**Prompt**: Please reproduce the records, omitting nothing and changing nothing.

====== Given entries

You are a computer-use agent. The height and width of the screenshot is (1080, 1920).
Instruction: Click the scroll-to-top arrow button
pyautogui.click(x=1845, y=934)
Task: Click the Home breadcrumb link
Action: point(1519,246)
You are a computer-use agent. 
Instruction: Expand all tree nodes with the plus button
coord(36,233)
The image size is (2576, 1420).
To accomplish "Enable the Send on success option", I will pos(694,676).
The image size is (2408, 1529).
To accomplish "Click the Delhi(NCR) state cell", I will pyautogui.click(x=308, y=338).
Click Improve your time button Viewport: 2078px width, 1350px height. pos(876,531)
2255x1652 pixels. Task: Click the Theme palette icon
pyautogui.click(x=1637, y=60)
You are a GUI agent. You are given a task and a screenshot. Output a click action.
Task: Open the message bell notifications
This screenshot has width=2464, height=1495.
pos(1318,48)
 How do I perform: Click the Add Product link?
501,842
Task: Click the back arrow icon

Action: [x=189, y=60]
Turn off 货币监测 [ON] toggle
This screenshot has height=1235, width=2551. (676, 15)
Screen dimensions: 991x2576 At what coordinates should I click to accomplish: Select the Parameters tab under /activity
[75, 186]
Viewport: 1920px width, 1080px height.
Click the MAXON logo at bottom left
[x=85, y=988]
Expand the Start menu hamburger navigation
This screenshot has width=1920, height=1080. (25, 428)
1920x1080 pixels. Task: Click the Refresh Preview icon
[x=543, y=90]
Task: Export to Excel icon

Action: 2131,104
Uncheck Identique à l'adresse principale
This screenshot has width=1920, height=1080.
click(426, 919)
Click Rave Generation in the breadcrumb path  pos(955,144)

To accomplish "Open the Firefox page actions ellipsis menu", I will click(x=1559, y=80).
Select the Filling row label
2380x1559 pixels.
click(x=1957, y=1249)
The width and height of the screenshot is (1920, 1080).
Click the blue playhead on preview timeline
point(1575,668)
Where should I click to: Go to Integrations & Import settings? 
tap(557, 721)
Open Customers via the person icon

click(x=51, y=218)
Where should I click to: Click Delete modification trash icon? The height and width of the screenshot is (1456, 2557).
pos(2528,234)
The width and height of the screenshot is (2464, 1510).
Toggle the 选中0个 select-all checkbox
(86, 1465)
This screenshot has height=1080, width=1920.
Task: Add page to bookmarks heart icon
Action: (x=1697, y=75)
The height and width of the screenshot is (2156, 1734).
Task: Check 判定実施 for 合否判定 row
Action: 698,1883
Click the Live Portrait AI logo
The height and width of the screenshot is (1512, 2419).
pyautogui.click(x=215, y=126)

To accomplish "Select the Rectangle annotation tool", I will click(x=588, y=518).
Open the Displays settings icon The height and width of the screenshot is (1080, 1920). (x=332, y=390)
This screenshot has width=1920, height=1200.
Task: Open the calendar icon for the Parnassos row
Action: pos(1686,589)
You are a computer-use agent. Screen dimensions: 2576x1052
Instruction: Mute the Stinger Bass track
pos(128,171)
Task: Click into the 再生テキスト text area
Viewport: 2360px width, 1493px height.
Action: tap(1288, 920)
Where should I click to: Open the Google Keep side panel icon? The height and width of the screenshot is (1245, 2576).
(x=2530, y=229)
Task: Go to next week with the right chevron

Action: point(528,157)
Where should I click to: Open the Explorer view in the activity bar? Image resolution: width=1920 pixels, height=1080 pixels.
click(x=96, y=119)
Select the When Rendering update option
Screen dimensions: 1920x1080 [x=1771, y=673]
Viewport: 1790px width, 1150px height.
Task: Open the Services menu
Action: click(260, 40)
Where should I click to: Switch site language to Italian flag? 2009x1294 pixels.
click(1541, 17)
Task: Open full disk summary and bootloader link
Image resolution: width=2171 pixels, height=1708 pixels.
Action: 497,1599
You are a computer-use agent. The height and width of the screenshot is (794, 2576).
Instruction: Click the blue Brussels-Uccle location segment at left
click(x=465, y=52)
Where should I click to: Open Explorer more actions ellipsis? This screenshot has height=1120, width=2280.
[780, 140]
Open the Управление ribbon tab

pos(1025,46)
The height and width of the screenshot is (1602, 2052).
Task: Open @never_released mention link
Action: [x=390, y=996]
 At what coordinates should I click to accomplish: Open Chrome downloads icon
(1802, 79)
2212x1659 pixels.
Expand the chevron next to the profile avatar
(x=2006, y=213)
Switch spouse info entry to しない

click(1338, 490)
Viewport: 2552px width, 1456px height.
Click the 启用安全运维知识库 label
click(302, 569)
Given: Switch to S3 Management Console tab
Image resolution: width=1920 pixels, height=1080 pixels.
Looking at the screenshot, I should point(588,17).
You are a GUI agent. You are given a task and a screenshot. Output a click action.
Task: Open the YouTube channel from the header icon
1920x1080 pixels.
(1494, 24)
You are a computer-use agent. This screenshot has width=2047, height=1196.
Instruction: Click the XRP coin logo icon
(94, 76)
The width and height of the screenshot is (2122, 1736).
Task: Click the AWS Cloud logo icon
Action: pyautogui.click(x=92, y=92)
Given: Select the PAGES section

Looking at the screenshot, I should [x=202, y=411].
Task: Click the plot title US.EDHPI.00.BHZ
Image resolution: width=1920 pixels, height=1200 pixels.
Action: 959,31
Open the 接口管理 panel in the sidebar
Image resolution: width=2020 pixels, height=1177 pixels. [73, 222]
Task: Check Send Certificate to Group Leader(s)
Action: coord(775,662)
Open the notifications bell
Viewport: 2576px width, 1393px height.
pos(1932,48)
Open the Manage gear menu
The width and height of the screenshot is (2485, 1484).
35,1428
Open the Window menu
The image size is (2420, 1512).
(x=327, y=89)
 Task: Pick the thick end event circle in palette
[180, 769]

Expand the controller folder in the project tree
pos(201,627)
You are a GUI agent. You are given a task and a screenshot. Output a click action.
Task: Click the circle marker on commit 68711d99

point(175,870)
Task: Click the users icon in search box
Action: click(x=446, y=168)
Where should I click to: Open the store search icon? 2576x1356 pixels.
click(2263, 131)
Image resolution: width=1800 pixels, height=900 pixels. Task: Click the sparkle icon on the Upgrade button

============

**Exercise output**:
You are a computer-use agent. The height and width of the screenshot is (1080, 1920).
Instruction: Click the scroll-to-top arrow button
pyautogui.click(x=1845, y=934)
Task: Click the Home breadcrumb link
Action: point(1519,246)
You are a computer-use agent. 
Instruction: Expand all tree nodes with the plus button
coord(36,233)
The image size is (2576, 1420).
To accomplish "Enable the Send on success option", I will pos(694,676).
The image size is (2408, 1529).
To accomplish "Click the Delhi(NCR) state cell", I will pyautogui.click(x=308, y=338).
Click Improve your time button Viewport: 2078px width, 1350px height. pos(876,531)
2255x1652 pixels. Task: Click the Theme palette icon
pyautogui.click(x=1637, y=60)
You are a GUI agent. You are given a task and a screenshot. Output a click action.
Task: Open the message bell notifications
This screenshot has width=2464, height=1495.
pos(1318,48)
 How do I perform: Click the Add Product link?
501,842
Task: Click the back arrow icon

Action: [x=189, y=60]
Turn off 货币监测 [ON] toggle
This screenshot has height=1235, width=2551. (676, 15)
Screen dimensions: 991x2576 At what coordinates should I click to accomplish: Select the Parameters tab under /activity
[75, 186]
Viewport: 1920px width, 1080px height.
Click the MAXON logo at bottom left
[x=85, y=988]
Expand the Start menu hamburger navigation
This screenshot has width=1920, height=1080. (25, 428)
1920x1080 pixels. Task: Click the Refresh Preview icon
[x=543, y=90]
Task: Export to Excel icon

Action: 2131,104
Uncheck Identique à l'adresse principale
This screenshot has width=1920, height=1080.
click(426, 919)
Click Rave Generation in the breadcrumb path  pos(955,144)

To accomplish "Open the Firefox page actions ellipsis menu", I will click(x=1559, y=80).
Select the Filling row label
2380x1559 pixels.
click(x=1957, y=1249)
The width and height of the screenshot is (1920, 1080).
Click the blue playhead on preview timeline
point(1575,668)
Where should I click to: Go to Integrations & Import settings? 
tap(557, 721)
Open Customers via the person icon

click(x=51, y=218)
Where should I click to: Click Delete modification trash icon? The height and width of the screenshot is (1456, 2557).
pos(2528,234)
The width and height of the screenshot is (2464, 1510).
Toggle the 选中0个 select-all checkbox
(86, 1465)
This screenshot has height=1080, width=1920.
Task: Add page to bookmarks heart icon
Action: (x=1697, y=75)
The height and width of the screenshot is (2156, 1734).
Task: Check 判定実施 for 合否判定 row
Action: 698,1883
Click the Live Portrait AI logo
The height and width of the screenshot is (1512, 2419).
pyautogui.click(x=215, y=126)

To accomplish "Select the Rectangle annotation tool", I will click(x=588, y=518).
Open the Displays settings icon The height and width of the screenshot is (1080, 1920). (x=332, y=390)
This screenshot has width=1920, height=1200.
Task: Open the calendar icon for the Parnassos row
Action: pos(1686,589)
You are a computer-use agent. Screen dimensions: 2576x1052
Instruction: Mute the Stinger Bass track
pos(128,171)
Task: Click into the 再生テキスト text area
Viewport: 2360px width, 1493px height.
Action: tap(1288, 920)
Where should I click to: Open the Google Keep side panel icon? The height and width of the screenshot is (1245, 2576).
(x=2530, y=229)
Task: Go to next week with the right chevron

Action: point(528,157)
Where should I click to: Open the Explorer view in the activity bar? Image resolution: width=1920 pixels, height=1080 pixels.
click(x=96, y=119)
Select the When Rendering update option
Screen dimensions: 1920x1080 [x=1771, y=673]
Viewport: 1790px width, 1150px height.
Task: Open the Services menu
Action: click(260, 40)
Where should I click to: Switch site language to Italian flag? 2009x1294 pixels.
click(1541, 17)
Task: Open full disk summary and bootloader link
Image resolution: width=2171 pixels, height=1708 pixels.
Action: 497,1599
You are a computer-use agent. The height and width of the screenshot is (794, 2576).
Instruction: Click the blue Brussels-Uccle location segment at left
click(x=465, y=52)
Where should I click to: Open Explorer more actions ellipsis? This screenshot has height=1120, width=2280.
[780, 140]
Open the Управление ribbon tab

pos(1025,46)
The height and width of the screenshot is (1602, 2052).
Task: Open @never_released mention link
Action: [x=390, y=996]
 At what coordinates should I click to accomplish: Open Chrome downloads icon
(1802, 79)
2212x1659 pixels.
Expand the chevron next to the profile avatar
(x=2006, y=213)
Switch spouse info entry to しない

click(1338, 490)
Viewport: 2552px width, 1456px height.
Click the 启用安全运维知识库 label
click(302, 569)
Given: Switch to S3 Management Console tab
Image resolution: width=1920 pixels, height=1080 pixels.
Looking at the screenshot, I should point(588,17).
You are a GUI agent. You are given a task and a screenshot. Output a click action.
Task: Open the YouTube channel from the header icon
1920x1080 pixels.
(1494, 24)
You are a computer-use agent. This screenshot has width=2047, height=1196.
Instruction: Click the XRP coin logo icon
(94, 76)
The width and height of the screenshot is (2122, 1736).
Task: Click the AWS Cloud logo icon
Action: pyautogui.click(x=92, y=92)
Given: Select the PAGES section

Looking at the screenshot, I should [x=202, y=411].
Task: Click the plot title US.EDHPI.00.BHZ
Image resolution: width=1920 pixels, height=1200 pixels.
Action: 959,31
Open the 接口管理 panel in the sidebar
Image resolution: width=2020 pixels, height=1177 pixels. [73, 222]
Task: Check Send Certificate to Group Leader(s)
Action: coord(775,662)
Open the notifications bell
Viewport: 2576px width, 1393px height.
pos(1932,48)
Open the Manage gear menu
The width and height of the screenshot is (2485, 1484).
35,1428
Open the Window menu
The image size is (2420, 1512).
(x=327, y=89)
 Task: Pick the thick end event circle in palette
[180, 769]

Expand the controller folder in the project tree
pos(201,627)
You are a GUI agent. You are given a task and a screenshot. Output a click action.
Task: Click the circle marker on commit 68711d99

point(175,870)
Task: Click the users icon in search box
Action: click(x=446, y=168)
Where should I click to: Open the store search icon? 2576x1356 pixels.
click(2263, 131)
Image resolution: width=1800 pixels, height=900 pixels. Task: Click the sparkle icon on the Upgrade button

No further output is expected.